___ MATERIAL SUPPLIED
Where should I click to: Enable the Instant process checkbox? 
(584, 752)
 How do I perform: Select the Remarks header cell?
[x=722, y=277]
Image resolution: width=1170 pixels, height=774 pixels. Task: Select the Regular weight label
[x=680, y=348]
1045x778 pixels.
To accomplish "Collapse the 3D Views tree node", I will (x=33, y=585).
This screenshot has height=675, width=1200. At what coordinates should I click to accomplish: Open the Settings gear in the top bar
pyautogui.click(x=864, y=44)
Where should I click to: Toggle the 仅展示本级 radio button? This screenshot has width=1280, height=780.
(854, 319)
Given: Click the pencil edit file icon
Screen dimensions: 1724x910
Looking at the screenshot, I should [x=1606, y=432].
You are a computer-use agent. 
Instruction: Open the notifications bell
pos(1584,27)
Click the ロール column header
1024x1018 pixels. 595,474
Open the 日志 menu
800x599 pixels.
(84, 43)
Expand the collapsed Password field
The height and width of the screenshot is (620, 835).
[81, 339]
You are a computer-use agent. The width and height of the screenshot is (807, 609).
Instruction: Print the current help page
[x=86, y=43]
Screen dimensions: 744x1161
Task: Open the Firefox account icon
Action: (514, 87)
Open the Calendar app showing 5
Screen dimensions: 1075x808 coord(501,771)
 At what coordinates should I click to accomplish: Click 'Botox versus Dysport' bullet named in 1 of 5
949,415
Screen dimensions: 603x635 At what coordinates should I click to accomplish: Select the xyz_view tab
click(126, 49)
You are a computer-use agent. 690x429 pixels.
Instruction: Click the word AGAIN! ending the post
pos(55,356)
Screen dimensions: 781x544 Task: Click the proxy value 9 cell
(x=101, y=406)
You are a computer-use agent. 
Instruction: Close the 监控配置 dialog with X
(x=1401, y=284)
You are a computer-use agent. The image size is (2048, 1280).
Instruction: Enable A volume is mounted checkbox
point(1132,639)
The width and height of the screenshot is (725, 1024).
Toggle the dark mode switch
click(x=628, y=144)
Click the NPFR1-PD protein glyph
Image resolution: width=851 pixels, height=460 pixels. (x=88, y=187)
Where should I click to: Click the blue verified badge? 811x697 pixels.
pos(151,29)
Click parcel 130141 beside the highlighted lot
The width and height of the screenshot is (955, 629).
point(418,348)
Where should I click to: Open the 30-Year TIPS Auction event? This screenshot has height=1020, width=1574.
______
WHAT TO PRODUCE: The lines above that include "computer" should each be listed.

ANSWER TO THE EXERCISE:
You are a computer-use agent. 
You are a computer-use agent. The width and height of the screenshot is (807, 609).
You are a computer-use agent. 690x429 pixels.
You are a computer-use agent. 
You are a computer-use agent. The image size is (2048, 1280).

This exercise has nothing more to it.